La police indienne a dispersé, lundi 20 juillet, un cortège de plusieurs milliers de personnes qui marchaient sur le Parlement à New Delhi pour dénoncer les fraudes aux examens universitaires et exiger la démission du ministre de l’éducation, Dharmendra Pradhan.

Déployées en nombre, les forces de l’ordre ont chargé les manifestants à coups de matraque près de l’esplanade de la capitale où ils étaient rassemblés, a constaté un journaliste de l’Agence France-Presse (AFP).

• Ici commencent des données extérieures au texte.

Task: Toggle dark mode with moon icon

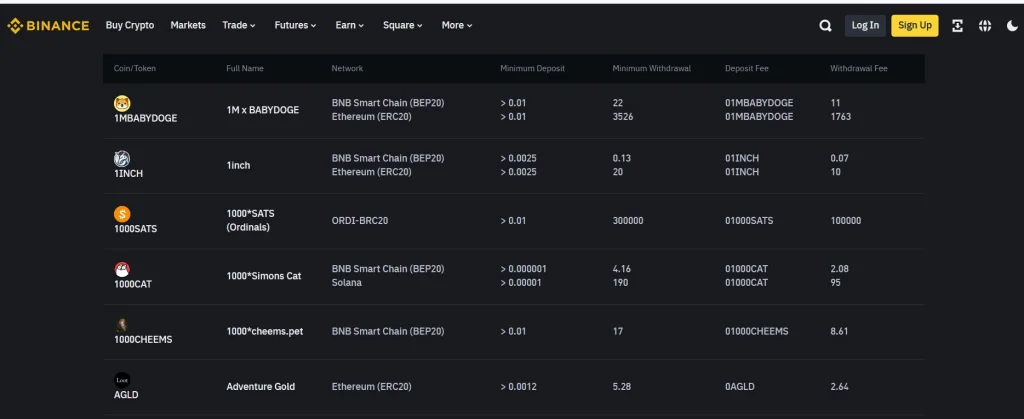Action: (x=1012, y=26)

Réunis à l’appel du Parti du peuple des cafards, un mouvement récemment créé en ligne, les protestataires voulaient rejoindre le Parlement fédéral, dont la session estivale a débuté lundi. « Nous voulons que le gouvernement nous entende, pas qu’il nous fasse taire », a déclaré à l’AFP l’un des manifestants, K. M. Gulshan.

La police de Delhi avait déclaré dès dimanche que la marche était illégale et déployé d’importants moyens pour protéger le Parlement et les bâtiments publics. « Toute personne qui contreviendra à cette interdiction est susceptible de poursuites pénales », a-t-elle rappelé sur les réseaux sociaux.